Other things I'd like to know, off the top of my head:

  • Is an East Coast travel agent from a big chain going to be able to help us with booking airfare, hotels, rail passes, baseball tickets, etc.? Are there agencies that are better at travel to Japan than others?
  • Is there any likelihood at all that business fares will drop below five digits? Chad could really use the extra leg room, but when he looked quick at fares, they were in the $10K range—which was way more than when we looked at this several months ago. Maybe we were just looking at the wrong dates?
  • If I'm not willing to sleep on the floor, does that rule out hotels like Crossroads of [livejournal.com profile] rachelmanija's icon?
  • What can I eat if I don't like soy sauce and raw fish? (Yes, I know. This is one of the reasons it took Worldcon for Chad to be able to drag me to Japan.) Do you have restaurants you particularly recommend?

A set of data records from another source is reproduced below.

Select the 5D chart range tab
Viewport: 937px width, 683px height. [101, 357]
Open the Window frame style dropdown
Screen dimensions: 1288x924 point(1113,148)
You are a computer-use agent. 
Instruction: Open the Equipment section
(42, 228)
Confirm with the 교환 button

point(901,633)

  • Souvenirs. Besides stuff I just like, are there particularly good things to bring back as gifts for people? Are there things to avoid?
  • What learning-Japanese audiobooks do you recommend?
  • What's the wireless internet situation like? I'm contemplating getting a Palm with wireless to carry around and possibly replace the laptop for the trip.
  • Besides kabuki, what live performances should we try? Would, say, the equivalent of a minor-league baseball game be worth trying, considering that we're really not that into baseball but enjoy live games?
  • Who else is going to Worlcon? What are your plans? Are you sticking around before, after, where are you going when?
  • What should I be asking that I don't know enough to?

(I am, by the way, keeping an eye on [livejournal.com profile] telephase's post for ideas too.)